Background: Seafood is not considered the natural habitat of Salmonella except the river fish, but still, the incidence of Salmonella in seafood is in a steady rise. By extending our understanding of Salmonella growth dynamics and pathogenomics in seafood, we may able to improve seafood safety and offer better strategies to protect the public health. The current study was thus aimed to assess the growth and multiplication of non-typhoidal and typhoidal Salmonella serovars on seafood and further sought to evaluate their virulence and stress genes expression while in contact with seafood at varying temperature exposure.
Results: Salmonella enterica Weltevreden and Salmonella enterica Typhi were left to grow on fish fillets at -20, 4, room temperature (RT) and 45 °C for a period of one week. Total RNA from both Salmonella serovars were extracted and qRT-PCR based relative gene expression approach was used to detect the expression of rpoE, invA, stn and fimA genes at four different temperature conditions studied on incubation days 0, 1, 3, 5 and 7. Salmonella Weltevreden growth on seafood was increased ~4 log10 at RT and 45 °C, nevertheless, nearly 2 and >4 log 10 reduction was observed in cell count stored at 4 and -20 °C on seafood, respectively. Growth pattern of Salmonella Typhi in seafood has shown identical pattern at RT and 45 °C, however, growth was sharply reduced at 4 and -20 °C as compared to the Salmonella Weltevreden. Total RNA of Salmonella Weltevreden was in the range from 1.3 to 17.6 μg/μl and maximum concentration was obtained at 45 °C on day 3. Similarly, RNA concentration of Salmonella Typhi was ranged from 1.2 to 11.8 μg/μl and maximum concentration was obtained at 45 °C on day 3. The study highlighted that expression of invA and stn genes of Salmonella Weltevreden was >8-fold upregulated at RT, whereas, fimA gene was increasingly down regulated at room temperature. Storage of Salmonella Weltevreden at 45 °C on seafood resulted in an increased expression (>13 -fold) of stn genes on day 1 followed by down regulation on days 3, 5, and 7. Nevertheless, other genes i.e. fimA, invA and rpo remained downregulated throughout the storage period. More intense upregulation was observed for invA and stn genes of Salmonella Typhi at RT and 45 °C. Further, incubating Salmonella Weltevreden at 4 °C resulted in down regulation in the expression of rpoE, invA and stn genes. Regarding Salmonella Typhi, fimA and stn genes were upregulated on day one, in addition, an increased expression of fimA was noted on day 3. At -20 °C, there was no obvious expression of target genes of Salmonella Weltevreden and Salmonella Typhi when stored along with seafood.

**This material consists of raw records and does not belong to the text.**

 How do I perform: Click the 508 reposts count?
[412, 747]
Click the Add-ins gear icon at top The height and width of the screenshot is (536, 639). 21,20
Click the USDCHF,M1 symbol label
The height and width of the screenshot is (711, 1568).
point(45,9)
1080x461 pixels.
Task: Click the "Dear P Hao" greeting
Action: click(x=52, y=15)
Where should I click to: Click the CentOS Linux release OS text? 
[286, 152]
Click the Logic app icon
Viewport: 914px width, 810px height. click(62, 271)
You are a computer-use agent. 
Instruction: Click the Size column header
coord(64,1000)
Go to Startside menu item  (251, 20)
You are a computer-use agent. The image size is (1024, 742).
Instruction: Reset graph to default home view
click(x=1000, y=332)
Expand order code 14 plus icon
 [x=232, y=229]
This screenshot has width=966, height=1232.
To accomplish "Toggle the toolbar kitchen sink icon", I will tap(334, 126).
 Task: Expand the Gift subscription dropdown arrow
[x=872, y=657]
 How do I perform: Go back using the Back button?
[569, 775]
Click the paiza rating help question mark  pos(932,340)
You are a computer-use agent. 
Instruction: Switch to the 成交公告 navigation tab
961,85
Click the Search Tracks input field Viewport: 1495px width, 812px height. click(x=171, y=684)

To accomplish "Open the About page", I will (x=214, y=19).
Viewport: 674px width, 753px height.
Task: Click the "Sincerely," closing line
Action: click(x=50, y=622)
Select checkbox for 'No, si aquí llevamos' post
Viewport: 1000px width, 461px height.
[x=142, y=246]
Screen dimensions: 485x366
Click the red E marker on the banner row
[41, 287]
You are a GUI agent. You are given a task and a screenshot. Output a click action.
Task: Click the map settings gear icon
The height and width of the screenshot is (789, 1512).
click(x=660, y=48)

Conclusion: Here we demonstrate that nutritional constituents and water content available in seafood has become useful growth ingredients for the proliferation of Salmonella in a temperature dependent manner. Although, it was absence of serovar specific growth pattern of non-typhoidal and typhoidal Salmonella in seafood, there was observation of diverse expression profile of stress and virulent genes in non-typhoidal and typhoidal Salmonella serovars. In presence of seafood, the induced expression of Salmonella virulent genes at ambient temperature is most likely to be impacted by increased risk of seafood borne illness associated with Salmonella.